Judge blasts ATF’s stash-house stings but declines to toss criminal charges

A federal judge in Chicago called Monday for the ATF’s fictitious drug-stash-house sting operation to be “relegated to the dark corridors of our past” because of racial disparities that “generate great disrespect for law enforcement efforts.”

Despite tactics he said were flawed from start to finish, U.S. District Chief Judge Ruben Castillo said he could not toss criminal charges in two cases because defense attorneys had “failed to meet the heavy burden” the law required.

Instead, Castillo concluded the future of the two cases is “squarely within the discretion” of John Lausch, Chicago’s new U.S. attorney.

“This country cannot afford such self-inflicted wounds in light of its sad history of racism,” Castillo said.

A spokesman for Lausch declined to react to the ruling. And attorneys for the defendants also declined to comment.

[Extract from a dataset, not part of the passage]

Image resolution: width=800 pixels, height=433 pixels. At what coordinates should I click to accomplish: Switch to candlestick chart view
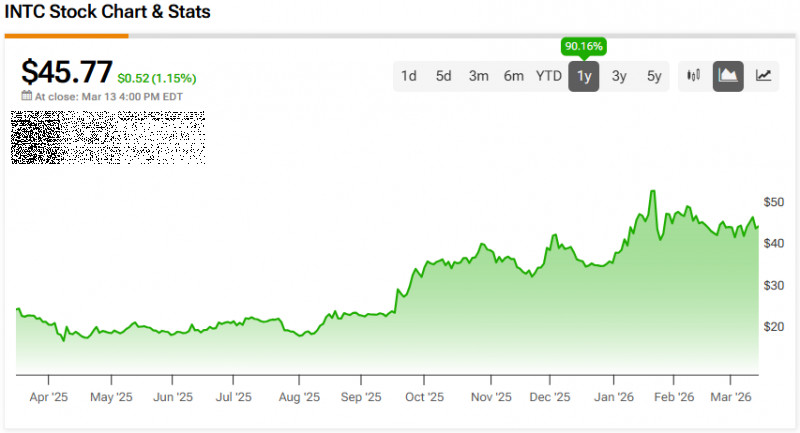[x=693, y=76]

Castillo’s ruling drew attention across the nation. It also followed years of litigation that led in December to a rare joint hearing in which nine judges presiding over 12 cases in Chicago heard hours of testimony from competing experts over racial disparities.

Castillo was the first of the judges to rule. Others may reach different conclusions.

At issue is an ATF sting in which agents present suspects with the opportunity to rob a drug stash house that in reality doesn’t exist. Between 2006 and 2013, black defendants made up 74 of the 94 people charged here as a result. Columbia Law School professor Jeffrey Fagan said there was an “almost zero” percent chance it happened properly.

However, Castillo said he found “significant problems” with Fagan’s analysis. And while he said he may have ruled differently as an appellate judge or one who serves “on the shores of the Potomac River,” he felt obliged to honor guidance from the Supreme Court even though he didn’t necessarily agree with it.

In a sign of how seriously he took the issue, Castillo had the door to his 25th floor courtroom locked to stop people from milling in and out while he read the first six pages of his 73-page opinion. Before he began, he noted he was once targeted in a murder contract foiled through the work of undercover agents posing as hitmen.

Castillo wrote in the opinion that “the answer to our nation’s current tragic pattern of weapons violence lies in stricter firearms regulations, especially with respect to automatic, multi-round weapons and traditional law enforcement investigative techniques.” He noted the 89th anniversary last month of the St. Valentine’s Day Massacre, “which killed seven Chicagoans with automatic weapon fire.”

The judge wrote that the ATF did not respond with “false alcohol warehouse” stings “against any ethnic organized crime groups.” Rather, he wrote, it used “solid investigative work to garner the great public respect of the Eliot Ness era that still lives today as the gold standard of law enforcement.”

Meanwhile, he wrote that the local stash-house cases have helped to “undermine legitimate law enforcement efforts in this country.”

“Disrespect for the law simply cannot be tolerated during these difficult times,” Castillo wrote.